▶ **Entries supplied**
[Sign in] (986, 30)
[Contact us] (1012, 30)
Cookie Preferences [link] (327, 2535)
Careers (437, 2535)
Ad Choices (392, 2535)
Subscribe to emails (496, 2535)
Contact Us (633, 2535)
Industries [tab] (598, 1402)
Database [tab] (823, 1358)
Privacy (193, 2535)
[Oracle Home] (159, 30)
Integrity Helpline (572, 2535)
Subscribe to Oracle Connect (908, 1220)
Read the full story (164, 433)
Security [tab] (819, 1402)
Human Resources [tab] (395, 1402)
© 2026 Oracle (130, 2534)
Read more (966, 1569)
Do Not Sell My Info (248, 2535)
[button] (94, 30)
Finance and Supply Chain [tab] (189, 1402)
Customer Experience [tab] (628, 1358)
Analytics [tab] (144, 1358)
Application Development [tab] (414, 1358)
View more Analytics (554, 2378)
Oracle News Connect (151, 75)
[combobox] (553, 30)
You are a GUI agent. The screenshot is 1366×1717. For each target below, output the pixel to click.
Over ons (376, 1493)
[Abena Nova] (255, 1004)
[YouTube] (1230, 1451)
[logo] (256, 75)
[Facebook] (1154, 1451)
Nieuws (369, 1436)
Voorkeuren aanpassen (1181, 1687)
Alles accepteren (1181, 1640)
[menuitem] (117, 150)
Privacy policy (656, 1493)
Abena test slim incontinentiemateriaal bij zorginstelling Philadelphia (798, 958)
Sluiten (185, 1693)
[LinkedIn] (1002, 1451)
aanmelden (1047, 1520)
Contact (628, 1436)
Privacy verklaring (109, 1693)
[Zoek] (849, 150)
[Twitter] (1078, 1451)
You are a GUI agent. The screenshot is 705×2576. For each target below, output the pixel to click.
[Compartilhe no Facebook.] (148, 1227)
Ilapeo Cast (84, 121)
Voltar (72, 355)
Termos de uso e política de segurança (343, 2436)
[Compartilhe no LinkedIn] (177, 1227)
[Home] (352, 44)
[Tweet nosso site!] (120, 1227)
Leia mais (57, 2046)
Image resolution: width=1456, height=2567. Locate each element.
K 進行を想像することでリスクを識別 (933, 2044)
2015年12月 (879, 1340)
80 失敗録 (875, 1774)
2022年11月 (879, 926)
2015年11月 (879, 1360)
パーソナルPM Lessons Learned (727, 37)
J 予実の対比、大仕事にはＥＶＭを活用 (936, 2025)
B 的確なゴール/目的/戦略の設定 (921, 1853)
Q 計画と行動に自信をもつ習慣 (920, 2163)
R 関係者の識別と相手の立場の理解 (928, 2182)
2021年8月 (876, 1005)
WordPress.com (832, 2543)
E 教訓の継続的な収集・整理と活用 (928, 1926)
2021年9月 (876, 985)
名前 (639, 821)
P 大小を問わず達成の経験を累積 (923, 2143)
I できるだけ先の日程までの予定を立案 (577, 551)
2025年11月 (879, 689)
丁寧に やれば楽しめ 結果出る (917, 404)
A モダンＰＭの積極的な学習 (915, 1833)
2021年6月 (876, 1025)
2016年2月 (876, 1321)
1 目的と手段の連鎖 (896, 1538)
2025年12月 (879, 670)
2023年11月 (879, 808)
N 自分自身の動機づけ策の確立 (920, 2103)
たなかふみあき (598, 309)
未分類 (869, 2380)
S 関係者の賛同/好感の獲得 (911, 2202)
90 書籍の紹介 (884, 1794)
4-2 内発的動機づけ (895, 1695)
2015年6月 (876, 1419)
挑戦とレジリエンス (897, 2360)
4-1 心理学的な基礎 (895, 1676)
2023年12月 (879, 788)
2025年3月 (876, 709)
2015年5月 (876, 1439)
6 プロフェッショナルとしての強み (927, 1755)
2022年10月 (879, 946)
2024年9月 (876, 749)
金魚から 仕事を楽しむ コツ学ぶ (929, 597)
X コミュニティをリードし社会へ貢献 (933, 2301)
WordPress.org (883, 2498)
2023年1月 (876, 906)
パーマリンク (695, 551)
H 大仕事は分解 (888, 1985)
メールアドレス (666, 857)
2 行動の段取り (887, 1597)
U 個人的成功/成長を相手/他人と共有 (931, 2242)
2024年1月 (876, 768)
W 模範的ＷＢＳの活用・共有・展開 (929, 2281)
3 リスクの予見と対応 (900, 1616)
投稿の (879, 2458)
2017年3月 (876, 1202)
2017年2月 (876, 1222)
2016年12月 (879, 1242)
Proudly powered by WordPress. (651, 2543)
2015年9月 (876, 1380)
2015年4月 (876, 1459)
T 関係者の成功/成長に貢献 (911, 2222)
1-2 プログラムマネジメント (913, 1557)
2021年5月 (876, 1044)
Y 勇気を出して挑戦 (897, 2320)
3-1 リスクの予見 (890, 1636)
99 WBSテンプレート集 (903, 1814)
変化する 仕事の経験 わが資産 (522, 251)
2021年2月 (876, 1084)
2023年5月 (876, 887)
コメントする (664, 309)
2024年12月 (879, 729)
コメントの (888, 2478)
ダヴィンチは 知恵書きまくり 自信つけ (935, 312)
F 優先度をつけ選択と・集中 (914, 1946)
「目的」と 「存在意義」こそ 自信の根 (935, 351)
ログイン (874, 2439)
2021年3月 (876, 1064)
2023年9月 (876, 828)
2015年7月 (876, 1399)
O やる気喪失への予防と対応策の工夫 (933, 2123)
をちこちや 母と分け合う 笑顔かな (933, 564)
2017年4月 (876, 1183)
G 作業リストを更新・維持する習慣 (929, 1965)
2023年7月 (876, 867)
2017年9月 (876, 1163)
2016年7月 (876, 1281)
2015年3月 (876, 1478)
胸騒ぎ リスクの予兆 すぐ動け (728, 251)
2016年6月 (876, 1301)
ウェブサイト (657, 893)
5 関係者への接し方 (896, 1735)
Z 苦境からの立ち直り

▶ **Directions for this task**
Starting at the line that contains "2017年3月 (876, 1202)", reproduce each line through the end of the records exactly, both ends included.

▶ **Result of the task**
2017年3月 (876, 1202)
2017年2月 (876, 1222)
2016年12月 (879, 1242)
Proudly powered by WordPress. (651, 2543)
2015年9月 (876, 1380)
2015年4月 (876, 1459)
T 関係者の成功/成長に貢献 (911, 2222)
1-2 プログラムマネジメント (913, 1557)
2021年5月 (876, 1044)
Y 勇気を出して挑戦 (897, 2320)
3-1 リスクの予見 (890, 1636)
99 WBSテンプレート集 (903, 1814)
変化する 仕事の経験 わが資産 (522, 251)
2021年2月 (876, 1084)
2023年5月 (876, 887)
コメントする (664, 309)
2024年12月 (879, 729)
コメントの (888, 2478)
ダヴィンチは 知恵書きまくり 自信つけ (935, 312)
F 優先度をつけ選択と・集中 (914, 1946)
「目的」と 「存在意義」こそ 自信の根 (935, 351)
ログイン (874, 2439)
2021年3月 (876, 1064)
2023年9月 (876, 828)
2015年7月 (876, 1399)
O やる気喪失への予防と対応策の工夫 (933, 2123)
をちこちや 母と分け合う 笑顔かな (933, 564)
2017年4月 (876, 1183)
G 作業リストを更新・維持する習慣 (929, 1965)
2023年7月 (876, 867)
2017年9月 (876, 1163)
2016年7月 (876, 1281)
2015年3月 (876, 1478)
胸騒ぎ リスクの予兆 すぐ動け (728, 251)
2016年6月 (876, 1301)
ウェブサイト (657, 893)
5 関係者への接し方 (896, 1735)
Z 苦境からの立ち直り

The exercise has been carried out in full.